- [AUSGANGSTEXT]:
Sanierungsstau an der Medizinischen Hochschule Hannover

Eine Klinik auf der Intensivstation

Medizinische Hochschule Hannover
Die Medizinische Hochschule Hannover ist mittlerweile in einem desolaten Zustand. © picture alliance / Silas Stein/dpa
Von Hilde Weeg · 01.12.2017
Altersschwach und baufällig: Die Medizinische Hochschule Hannover gehört zu den renommiertesten Kliniken Deutschlands. Doch der desolate Zustand der Gebäude stellt mittlerweile ein Risiko für Patienten und Personal dar.
Es blättert – überall in der MHH, der Medizinischen Hochschule Hannover. 80 Prozent der Klinikbauten sind sanierungsbedürftig, mehr als 90.000 Quadratmeter, in der üblichen Übersetzung rund 13 Fußballfelder.
Rettungshubschrauber landen hier mehrmals am Tag. Die MHH, letzte Hoffnung für Schwerstkranke aus der Region und ganz Deutschland, ist längst selbst ein Notfall geworden. Es gab zwar allerlei Krücken und Schmerzmittel für die rund 50 Jahre alte Patientin, jetzt aber hilft nur noch eine Radikalkur: Weitgehender Neubau. Dass das dringend notwendig ist, zeigt ein Besuch auf der Intensivstation der Kinderklinik.
"Das ist die Station, die so stark frequentiert ist, dass wir praktisch rund um die Uhr versuchen, die Patienten zu verlegen, um neue kranke Babys unterzubringen."
Erklärt Philipp Beerbaum, Direktor der Klinik für pädiatrische Kardiologie und Intensivmedizin. Die Decken niedrig, das Intensivzimmer mit vier Patienten und Technik vollgepackt. Hinter einer Stellwand liegt eine junge Frau, vorn Säuglinge. Alle haben eine Operation am Herzen hinter sich.

Altersschwach und zugig

"Das ist alles okay, was das Management angeht, aber man möchte als 20-jährige junge Frau nicht im gemeinsamen Zimmer mit Säuglingen liegen. Das wiederum ist nicht anders zu machen, wenn auf der einen Seite die Pflege knapp ist und die Räume eine Variabilität nicht zulassen."

- [AUFGABE A]: Nenne alle Zahlen, die im Artikel über den Sanierungsstau an der MHH ab dem Satz „Es blättert“ in Ziffern geschrieben sind, jeweils zusammen mit dem Wort, zu dem sie gehören.
- [AUFGABE B]: Nimm den Artikel über den Sanierungsstau an der Medizinischen Hochschule Hannover nach seinem letzten Satz wieder auf und schreibe ihn weiter.

- [ERFASSTE DATEN]:
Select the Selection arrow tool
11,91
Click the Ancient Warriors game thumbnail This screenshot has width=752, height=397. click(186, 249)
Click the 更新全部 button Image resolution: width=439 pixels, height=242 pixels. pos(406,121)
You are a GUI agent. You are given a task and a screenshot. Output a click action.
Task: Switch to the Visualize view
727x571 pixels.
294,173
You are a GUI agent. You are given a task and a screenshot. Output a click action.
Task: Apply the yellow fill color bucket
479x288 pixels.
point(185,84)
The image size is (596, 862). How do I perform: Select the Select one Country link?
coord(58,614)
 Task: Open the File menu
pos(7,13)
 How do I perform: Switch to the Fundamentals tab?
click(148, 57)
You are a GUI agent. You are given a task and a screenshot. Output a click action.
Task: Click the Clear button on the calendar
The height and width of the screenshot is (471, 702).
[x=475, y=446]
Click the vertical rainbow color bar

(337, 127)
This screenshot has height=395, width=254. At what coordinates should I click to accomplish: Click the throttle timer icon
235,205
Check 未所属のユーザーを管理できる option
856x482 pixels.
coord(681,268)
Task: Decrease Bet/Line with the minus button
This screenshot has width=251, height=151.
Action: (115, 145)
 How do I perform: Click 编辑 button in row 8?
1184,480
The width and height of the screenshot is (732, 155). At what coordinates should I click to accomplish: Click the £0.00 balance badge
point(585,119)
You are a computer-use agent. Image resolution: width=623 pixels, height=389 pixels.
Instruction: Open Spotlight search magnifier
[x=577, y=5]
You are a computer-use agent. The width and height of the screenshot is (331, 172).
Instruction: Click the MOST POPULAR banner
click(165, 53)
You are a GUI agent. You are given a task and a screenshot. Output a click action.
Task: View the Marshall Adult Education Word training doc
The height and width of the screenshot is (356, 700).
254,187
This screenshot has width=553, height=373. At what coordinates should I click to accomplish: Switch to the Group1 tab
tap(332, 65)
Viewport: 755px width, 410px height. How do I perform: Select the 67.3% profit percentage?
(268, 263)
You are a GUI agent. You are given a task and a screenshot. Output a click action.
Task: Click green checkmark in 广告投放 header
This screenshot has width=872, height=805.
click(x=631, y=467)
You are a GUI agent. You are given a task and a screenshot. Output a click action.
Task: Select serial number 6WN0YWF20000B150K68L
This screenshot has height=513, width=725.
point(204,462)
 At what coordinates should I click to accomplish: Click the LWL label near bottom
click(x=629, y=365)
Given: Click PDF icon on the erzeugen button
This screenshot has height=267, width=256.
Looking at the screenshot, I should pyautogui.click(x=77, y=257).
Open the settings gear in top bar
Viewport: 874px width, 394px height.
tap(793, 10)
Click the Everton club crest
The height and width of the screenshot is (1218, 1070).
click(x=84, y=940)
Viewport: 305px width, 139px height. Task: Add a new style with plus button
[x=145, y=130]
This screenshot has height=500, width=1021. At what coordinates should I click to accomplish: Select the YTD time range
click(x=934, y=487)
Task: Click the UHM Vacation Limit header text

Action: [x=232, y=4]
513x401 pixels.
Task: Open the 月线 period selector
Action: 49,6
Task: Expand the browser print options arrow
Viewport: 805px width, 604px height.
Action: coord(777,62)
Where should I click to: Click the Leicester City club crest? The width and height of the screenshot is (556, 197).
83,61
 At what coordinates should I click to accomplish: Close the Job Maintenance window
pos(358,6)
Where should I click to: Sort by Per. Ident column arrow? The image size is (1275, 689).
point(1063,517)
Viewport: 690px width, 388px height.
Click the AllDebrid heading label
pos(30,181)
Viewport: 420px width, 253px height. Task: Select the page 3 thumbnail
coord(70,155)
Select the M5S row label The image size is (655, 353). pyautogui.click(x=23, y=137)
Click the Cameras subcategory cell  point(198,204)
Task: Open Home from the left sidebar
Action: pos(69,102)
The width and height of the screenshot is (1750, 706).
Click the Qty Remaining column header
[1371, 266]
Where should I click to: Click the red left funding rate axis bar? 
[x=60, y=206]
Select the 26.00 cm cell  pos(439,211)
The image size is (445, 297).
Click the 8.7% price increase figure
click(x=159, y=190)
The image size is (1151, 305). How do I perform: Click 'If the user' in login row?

- [LÖSUNG A]:
80 Prozent
90.000 Quadratmeter
13 Fußballfelder
50 Jahre
20-jährige

- [LÖSUNG B]:
Aufzüge und Gänge sind altersschwach und zugig, nur in den Zimmern selbst sieht es besser aus. In einem davon erholen sich gerade die 14 Monate alte Filia und ihre Mutter:
"Warum sind Sie hier?"
"Wegen einer Herzmuskel-Entzündung, spontanen Herzmuskel-Entzündung. Ja. Soviel wissen wir leider auch nicht."
Dass Mutter und Kind überhaupt zusammen sein können, verdanken sie auch Ira Thorsting. Als ihr eigener Sohn hier vor 30 Jahren zwischen Leben und Tod lag, wäre sie auch gern bei ihm geblieben, aber das ging noch nicht. Ihrem jahrelangen Engagement im Verein Kleine Herzen ist es zu verdanken, dass die Klinik nun halbwegs familiengerecht eingerichtet ist. An der Bausubstanz, den engen Räumen oder zugigen Fenstern, konnte selbst sie wenig ändern. Aber sie hat an den richtigen Stellen gebohrt:
"Wir haben Herrn Weil angeschrieben, haben die Wissenschaftsministerin angeschrieben, haben die alle eingeladen, die ganze Politiker – und haben gesagt: Schaut Euch das an. Wir brauchen schlicht und ergreifend Eure Hilfe, und hier muss sich was ändern. Und dass war wohl der Start für die ganze Geschichte: Wir brauchen nicht nur eine neue Kinderklinik, wir brauchen eigentlich eine neue MHH."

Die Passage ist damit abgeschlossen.